Conversation Starters that Enable Conflict Resolution
Hot emotion raises aggression and lowers IQ.
Don’t wait for the heat of conflict to determine how to handle conflict.
It takes more courage to develop a plan to resolve conflict than it takes to face conflict after it erupts.
A plan:
Conflict is inevitable. Establish rules of engagement before conflict erupts.
Lack of preparation exacerbates conflict.
A clear path forward makes stressful situations less stressful.
7 conversation starts:
Develop a conflict-resolution-plan WITH your team, not FOR your team.
Participation increases ownership.
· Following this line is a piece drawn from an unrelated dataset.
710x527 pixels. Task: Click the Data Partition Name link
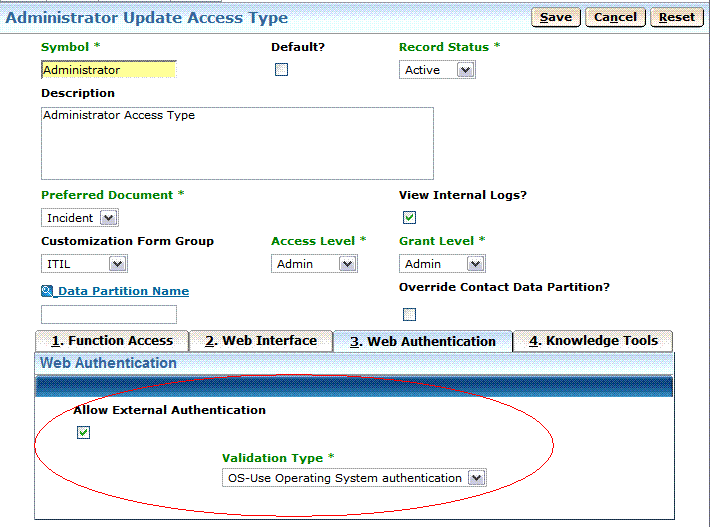click(123, 291)
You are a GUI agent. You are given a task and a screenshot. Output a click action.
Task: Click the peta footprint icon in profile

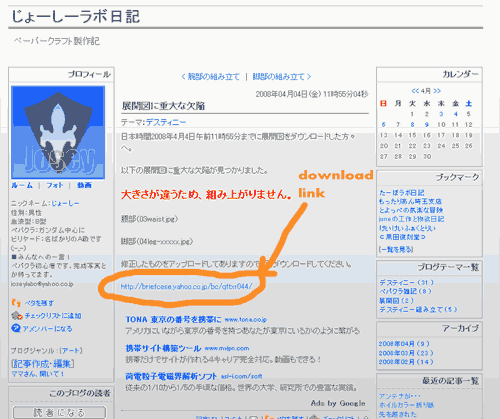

When emotion is high, ownership lowers finger-pointing and keeps everyone engaged.
#1. How do you want to be treated when conflict flares up?
#2. How will we treat each other during conflict?
#3. How do we want people to feel during conflict resolution?
- Heard.
- Respected.
#4. What are you willing to commit to NOT do during conflict? To do?
#5. What will we do when someone does something we’ve agreed not to do?
#6. What shared commitments will help our team successfully navigate conflict?
#7. What procedure should we establish? A procedure might look like…
- Define the problem in behavioral language. What are people DOING that causes this problem? What are people NOT doing that causes this problem?
- Define the problem as an unmet goal. We’re trying to increase profits, but sales is spending more than ever. (Production and sales often experience conflict.)
- Agree on a shared outcome. What will be true if we solve this conflict?
- Develop a list of potential solutions. Define solutions in terms of behaviors.
- Agree on next steps. Declare commitments. “I’m going to….”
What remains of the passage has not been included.